EXERCISE OBJECTIVE: Copy out each line containing "will" from the entries below.

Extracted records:
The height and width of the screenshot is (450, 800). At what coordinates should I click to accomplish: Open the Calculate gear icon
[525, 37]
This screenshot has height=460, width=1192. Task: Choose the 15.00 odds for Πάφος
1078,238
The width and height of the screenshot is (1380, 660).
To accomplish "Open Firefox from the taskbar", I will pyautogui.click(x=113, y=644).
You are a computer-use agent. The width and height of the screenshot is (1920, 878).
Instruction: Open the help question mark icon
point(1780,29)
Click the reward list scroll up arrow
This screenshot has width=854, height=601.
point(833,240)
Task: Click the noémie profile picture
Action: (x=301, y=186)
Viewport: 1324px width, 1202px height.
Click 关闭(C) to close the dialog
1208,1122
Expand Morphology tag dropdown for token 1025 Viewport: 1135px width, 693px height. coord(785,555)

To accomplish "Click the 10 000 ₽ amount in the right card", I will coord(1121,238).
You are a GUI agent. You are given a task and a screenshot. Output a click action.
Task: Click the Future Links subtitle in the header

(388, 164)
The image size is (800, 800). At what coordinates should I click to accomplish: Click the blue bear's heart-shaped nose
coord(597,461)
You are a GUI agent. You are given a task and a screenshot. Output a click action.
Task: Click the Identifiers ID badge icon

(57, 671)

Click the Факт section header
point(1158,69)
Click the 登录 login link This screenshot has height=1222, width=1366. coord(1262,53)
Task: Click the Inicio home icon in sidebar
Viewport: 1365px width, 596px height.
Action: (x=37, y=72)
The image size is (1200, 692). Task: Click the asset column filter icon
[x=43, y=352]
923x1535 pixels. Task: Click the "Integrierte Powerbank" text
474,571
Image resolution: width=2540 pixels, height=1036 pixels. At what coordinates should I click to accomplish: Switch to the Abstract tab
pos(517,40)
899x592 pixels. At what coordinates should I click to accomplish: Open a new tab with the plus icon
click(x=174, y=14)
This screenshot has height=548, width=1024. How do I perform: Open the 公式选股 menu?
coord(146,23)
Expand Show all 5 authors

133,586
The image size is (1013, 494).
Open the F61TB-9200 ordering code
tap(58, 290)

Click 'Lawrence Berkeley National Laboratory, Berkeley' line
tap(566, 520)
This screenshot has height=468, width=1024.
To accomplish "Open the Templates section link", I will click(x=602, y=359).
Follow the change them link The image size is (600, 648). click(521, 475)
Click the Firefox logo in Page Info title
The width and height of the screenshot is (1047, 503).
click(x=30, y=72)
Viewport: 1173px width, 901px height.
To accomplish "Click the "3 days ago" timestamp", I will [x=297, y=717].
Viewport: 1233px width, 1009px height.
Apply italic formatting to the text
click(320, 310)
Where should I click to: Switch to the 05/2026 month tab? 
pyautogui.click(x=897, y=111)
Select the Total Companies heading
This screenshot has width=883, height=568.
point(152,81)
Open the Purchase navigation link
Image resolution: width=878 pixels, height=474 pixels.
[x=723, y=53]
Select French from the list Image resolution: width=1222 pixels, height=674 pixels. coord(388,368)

SOLUTION FOR THIS PROBLEM:
To accomplish "Open Firefox from the taskbar", I will pyautogui.click(x=113, y=644).
To accomplish "Click the 10 000 ₽ amount in the right card", I will coord(1121,238).
To accomplish "Open the Templates section link", I will click(x=602, y=359).
To accomplish "Click the "3 days ago" timestamp", I will [x=297, y=717].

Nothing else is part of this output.